## Task to carry out
Please write out the rows starting at the line containing "Enable the BL file checkbox" and ending at the line containing "Action: [x=78, y=530]", exactly as they appear, both ends included. Copy nothing outside that span.

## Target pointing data
• • • • • • •

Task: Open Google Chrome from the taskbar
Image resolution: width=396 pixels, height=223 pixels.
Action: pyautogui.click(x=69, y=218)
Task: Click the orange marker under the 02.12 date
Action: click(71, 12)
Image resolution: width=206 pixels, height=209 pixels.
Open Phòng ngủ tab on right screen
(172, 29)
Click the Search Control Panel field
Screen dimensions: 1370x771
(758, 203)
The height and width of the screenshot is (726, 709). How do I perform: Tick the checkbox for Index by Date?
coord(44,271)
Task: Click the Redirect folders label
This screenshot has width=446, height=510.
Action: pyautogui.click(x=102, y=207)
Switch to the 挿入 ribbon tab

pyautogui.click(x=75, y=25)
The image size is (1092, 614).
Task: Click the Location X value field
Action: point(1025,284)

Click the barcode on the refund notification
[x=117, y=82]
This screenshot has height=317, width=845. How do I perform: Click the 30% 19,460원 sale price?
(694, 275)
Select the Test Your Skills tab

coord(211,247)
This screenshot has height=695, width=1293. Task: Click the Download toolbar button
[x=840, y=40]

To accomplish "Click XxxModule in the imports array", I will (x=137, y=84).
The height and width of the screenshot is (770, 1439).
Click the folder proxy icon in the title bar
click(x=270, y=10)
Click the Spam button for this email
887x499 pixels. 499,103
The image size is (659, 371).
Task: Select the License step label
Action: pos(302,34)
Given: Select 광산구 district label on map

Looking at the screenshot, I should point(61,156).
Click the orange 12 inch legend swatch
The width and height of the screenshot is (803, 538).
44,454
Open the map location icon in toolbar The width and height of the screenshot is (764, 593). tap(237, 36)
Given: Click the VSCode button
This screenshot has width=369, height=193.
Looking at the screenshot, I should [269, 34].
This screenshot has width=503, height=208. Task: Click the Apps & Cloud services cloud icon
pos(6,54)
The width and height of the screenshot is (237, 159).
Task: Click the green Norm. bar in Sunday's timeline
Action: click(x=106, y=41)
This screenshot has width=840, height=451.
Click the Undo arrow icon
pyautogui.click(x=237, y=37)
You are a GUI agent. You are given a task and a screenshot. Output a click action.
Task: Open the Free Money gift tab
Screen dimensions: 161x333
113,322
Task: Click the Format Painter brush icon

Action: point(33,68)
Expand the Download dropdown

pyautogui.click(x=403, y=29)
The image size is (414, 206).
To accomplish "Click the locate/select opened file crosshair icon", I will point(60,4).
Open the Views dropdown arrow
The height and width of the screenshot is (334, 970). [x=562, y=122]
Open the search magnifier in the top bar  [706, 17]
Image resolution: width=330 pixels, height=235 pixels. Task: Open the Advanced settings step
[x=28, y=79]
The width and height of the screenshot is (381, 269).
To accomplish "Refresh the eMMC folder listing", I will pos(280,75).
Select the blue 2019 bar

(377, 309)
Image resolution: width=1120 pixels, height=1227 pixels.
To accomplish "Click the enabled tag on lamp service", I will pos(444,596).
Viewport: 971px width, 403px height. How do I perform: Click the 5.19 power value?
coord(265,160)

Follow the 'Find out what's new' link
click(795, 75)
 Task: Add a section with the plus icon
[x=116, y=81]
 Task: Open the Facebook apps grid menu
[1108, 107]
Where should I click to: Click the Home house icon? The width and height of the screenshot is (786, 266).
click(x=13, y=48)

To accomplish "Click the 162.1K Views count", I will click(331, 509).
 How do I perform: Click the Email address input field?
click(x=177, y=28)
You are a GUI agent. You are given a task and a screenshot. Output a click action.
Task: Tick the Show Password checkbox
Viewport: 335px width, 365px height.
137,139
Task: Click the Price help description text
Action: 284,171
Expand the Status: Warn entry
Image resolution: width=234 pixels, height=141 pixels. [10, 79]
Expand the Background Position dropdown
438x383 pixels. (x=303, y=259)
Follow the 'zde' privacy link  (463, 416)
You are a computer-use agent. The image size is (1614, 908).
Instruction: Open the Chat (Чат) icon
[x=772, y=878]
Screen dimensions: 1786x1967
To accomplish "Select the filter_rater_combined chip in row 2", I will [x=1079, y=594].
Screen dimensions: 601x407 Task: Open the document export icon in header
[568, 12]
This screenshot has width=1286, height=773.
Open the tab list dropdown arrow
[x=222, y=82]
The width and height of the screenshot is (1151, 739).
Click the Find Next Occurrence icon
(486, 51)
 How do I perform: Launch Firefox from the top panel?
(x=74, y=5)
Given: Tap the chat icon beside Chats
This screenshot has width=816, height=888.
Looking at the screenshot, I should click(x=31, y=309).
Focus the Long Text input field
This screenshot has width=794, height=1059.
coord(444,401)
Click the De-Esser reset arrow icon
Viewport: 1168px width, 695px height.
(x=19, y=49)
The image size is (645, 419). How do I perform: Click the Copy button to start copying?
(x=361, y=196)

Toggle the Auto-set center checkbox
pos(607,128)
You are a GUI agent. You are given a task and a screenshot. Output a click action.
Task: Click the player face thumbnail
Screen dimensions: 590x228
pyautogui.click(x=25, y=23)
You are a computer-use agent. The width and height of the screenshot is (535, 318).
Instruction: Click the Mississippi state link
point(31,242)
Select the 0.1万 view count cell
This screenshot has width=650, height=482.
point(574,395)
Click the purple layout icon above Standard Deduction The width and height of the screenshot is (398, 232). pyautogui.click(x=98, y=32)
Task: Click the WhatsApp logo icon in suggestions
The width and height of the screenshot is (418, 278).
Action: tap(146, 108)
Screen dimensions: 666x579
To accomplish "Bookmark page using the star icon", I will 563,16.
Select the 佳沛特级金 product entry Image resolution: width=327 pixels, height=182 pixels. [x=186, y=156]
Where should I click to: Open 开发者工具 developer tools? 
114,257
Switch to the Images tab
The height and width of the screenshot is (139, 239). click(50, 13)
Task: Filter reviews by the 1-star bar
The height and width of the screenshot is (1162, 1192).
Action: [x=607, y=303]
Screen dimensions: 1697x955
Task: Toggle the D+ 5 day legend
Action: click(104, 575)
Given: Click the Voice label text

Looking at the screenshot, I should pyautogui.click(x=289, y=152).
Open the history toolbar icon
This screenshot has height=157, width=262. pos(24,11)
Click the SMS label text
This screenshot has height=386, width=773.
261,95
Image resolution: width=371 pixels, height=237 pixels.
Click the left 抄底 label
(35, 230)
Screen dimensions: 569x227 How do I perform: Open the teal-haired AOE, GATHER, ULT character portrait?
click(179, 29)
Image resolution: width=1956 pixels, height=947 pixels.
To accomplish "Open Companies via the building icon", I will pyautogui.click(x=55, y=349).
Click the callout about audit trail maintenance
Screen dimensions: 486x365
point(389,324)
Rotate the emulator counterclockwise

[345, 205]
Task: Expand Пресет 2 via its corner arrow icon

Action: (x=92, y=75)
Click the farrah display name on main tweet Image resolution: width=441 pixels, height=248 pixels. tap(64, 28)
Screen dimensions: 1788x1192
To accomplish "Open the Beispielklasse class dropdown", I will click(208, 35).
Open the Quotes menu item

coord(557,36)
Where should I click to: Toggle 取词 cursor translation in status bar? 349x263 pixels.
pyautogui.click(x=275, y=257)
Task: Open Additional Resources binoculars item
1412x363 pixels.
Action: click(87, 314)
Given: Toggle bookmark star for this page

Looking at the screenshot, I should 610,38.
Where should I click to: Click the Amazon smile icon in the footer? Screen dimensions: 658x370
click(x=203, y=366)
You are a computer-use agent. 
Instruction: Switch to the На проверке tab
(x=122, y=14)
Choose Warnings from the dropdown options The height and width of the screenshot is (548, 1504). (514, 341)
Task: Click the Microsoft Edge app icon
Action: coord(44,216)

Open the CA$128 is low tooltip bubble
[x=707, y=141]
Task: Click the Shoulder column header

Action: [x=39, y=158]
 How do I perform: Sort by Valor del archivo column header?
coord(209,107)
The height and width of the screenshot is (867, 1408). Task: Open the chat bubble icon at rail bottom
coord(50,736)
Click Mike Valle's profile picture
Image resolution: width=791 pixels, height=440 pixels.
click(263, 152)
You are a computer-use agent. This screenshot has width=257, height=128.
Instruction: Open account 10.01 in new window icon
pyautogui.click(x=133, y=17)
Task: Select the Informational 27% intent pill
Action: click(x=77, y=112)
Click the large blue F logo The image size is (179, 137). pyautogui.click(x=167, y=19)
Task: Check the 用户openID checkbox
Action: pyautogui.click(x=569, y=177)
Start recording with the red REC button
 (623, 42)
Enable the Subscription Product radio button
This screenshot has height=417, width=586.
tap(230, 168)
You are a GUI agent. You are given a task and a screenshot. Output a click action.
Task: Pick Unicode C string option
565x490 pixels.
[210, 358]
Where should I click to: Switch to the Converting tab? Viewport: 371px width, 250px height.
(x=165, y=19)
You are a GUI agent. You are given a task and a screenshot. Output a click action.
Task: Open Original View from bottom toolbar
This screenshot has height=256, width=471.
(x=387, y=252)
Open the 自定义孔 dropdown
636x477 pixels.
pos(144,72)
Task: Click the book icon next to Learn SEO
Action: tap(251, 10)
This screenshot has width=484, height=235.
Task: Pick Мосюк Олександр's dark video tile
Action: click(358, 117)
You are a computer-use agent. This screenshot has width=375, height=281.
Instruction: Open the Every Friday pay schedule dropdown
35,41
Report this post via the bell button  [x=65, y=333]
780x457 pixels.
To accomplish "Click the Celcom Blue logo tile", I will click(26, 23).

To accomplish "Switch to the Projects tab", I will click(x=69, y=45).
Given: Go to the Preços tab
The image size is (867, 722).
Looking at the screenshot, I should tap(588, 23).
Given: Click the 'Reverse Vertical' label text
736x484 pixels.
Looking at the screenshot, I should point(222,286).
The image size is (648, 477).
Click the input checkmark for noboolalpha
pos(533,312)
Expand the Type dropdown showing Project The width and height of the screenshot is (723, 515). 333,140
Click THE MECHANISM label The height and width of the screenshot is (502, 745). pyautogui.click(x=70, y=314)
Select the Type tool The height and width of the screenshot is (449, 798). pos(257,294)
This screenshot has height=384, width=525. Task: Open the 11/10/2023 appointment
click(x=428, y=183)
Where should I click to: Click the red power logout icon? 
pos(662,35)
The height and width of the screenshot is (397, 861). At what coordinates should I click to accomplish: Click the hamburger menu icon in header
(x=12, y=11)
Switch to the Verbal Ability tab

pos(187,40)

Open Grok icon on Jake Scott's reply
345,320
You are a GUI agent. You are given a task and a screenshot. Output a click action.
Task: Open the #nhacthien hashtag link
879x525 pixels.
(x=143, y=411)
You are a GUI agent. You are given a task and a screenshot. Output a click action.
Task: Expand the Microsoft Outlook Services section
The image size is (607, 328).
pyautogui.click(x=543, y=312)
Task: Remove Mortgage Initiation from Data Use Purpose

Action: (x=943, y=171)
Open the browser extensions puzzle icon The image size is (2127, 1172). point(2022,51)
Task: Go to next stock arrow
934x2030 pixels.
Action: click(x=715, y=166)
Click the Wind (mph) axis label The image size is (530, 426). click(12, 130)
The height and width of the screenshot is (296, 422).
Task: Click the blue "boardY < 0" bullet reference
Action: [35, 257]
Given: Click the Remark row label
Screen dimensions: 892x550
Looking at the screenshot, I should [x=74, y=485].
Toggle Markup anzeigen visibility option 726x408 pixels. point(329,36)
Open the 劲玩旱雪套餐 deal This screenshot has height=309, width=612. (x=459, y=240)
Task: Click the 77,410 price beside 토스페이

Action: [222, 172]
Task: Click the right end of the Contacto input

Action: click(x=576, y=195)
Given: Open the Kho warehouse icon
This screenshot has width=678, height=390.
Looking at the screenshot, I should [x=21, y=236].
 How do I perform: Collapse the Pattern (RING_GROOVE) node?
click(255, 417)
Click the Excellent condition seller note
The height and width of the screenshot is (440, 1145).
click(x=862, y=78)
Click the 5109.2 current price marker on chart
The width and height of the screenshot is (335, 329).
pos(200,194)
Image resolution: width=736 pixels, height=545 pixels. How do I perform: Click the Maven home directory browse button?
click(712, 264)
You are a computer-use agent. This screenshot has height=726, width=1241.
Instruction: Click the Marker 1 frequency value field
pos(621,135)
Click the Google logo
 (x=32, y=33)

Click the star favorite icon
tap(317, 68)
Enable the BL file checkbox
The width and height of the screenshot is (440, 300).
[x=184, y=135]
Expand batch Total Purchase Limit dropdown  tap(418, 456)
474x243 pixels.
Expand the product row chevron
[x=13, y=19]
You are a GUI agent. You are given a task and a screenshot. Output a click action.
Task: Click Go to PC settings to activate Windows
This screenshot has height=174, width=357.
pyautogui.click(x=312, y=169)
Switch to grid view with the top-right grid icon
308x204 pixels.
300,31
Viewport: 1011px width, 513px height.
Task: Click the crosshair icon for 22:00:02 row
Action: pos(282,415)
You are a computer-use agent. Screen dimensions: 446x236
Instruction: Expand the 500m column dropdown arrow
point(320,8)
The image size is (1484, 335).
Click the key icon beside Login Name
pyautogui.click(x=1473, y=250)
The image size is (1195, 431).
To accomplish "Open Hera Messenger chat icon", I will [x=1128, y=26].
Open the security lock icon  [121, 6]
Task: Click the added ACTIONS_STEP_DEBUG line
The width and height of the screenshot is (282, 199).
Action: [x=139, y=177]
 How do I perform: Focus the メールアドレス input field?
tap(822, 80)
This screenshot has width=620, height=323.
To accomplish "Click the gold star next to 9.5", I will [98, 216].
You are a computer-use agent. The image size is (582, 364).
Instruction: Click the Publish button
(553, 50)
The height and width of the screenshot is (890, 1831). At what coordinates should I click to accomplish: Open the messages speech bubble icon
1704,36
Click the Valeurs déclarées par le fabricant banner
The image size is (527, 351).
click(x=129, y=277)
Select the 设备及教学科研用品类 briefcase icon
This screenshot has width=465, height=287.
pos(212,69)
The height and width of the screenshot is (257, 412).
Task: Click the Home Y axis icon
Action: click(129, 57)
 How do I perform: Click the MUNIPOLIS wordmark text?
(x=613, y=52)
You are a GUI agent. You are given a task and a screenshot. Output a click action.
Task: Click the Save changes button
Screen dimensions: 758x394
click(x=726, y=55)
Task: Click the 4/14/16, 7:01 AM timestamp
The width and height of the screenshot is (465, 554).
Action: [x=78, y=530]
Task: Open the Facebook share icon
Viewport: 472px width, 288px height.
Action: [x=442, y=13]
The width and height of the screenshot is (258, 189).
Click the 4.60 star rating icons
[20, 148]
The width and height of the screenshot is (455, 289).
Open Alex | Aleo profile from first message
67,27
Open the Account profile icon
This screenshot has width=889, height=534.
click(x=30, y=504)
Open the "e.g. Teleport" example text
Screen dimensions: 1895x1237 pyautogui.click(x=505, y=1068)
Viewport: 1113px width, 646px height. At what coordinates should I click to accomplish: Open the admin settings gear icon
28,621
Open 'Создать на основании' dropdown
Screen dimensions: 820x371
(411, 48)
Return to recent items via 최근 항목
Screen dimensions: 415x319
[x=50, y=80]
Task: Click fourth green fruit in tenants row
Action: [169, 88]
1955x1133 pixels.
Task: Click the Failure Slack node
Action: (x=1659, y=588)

• • • • • • •

## Finished exercise
Enable the BL file checkbox
The width and height of the screenshot is (440, 300).
[x=184, y=135]
Expand batch Total Purchase Limit dropdown  tap(418, 456)
474x243 pixels.
Expand the product row chevron
[x=13, y=19]
You are a GUI agent. You are given a task and a screenshot. Output a click action.
Task: Click Go to PC settings to activate Windows
This screenshot has height=174, width=357.
pyautogui.click(x=312, y=169)
Switch to grid view with the top-right grid icon
308x204 pixels.
300,31
Viewport: 1011px width, 513px height.
Task: Click the crosshair icon for 22:00:02 row
Action: pos(282,415)
You are a computer-use agent. Screen dimensions: 446x236
Instruction: Expand the 500m column dropdown arrow
point(320,8)
The image size is (1484, 335).
Click the key icon beside Login Name
pyautogui.click(x=1473, y=250)
The image size is (1195, 431).
To accomplish "Open Hera Messenger chat icon", I will [x=1128, y=26].
Open the security lock icon  [121, 6]
Task: Click the added ACTIONS_STEP_DEBUG line
The width and height of the screenshot is (282, 199).
Action: [x=139, y=177]
 How do I perform: Focus the メールアドレス input field?
tap(822, 80)
This screenshot has width=620, height=323.
To accomplish "Click the gold star next to 9.5", I will [98, 216].
You are a computer-use agent. The image size is (582, 364).
Instruction: Click the Publish button
(553, 50)
The height and width of the screenshot is (890, 1831). At what coordinates should I click to accomplish: Open the messages speech bubble icon
1704,36
Click the Valeurs déclarées par le fabricant banner
The image size is (527, 351).
click(x=129, y=277)
Select the 设备及教学科研用品类 briefcase icon
This screenshot has width=465, height=287.
pos(212,69)
The height and width of the screenshot is (257, 412).
Task: Click the Home Y axis icon
Action: click(129, 57)
 How do I perform: Click the MUNIPOLIS wordmark text?
(x=613, y=52)
You are a GUI agent. You are given a task and a screenshot. Output a click action.
Task: Click the Save changes button
Screen dimensions: 758x394
click(x=726, y=55)
Task: Click the 4/14/16, 7:01 AM timestamp
The width and height of the screenshot is (465, 554).
Action: [x=78, y=530]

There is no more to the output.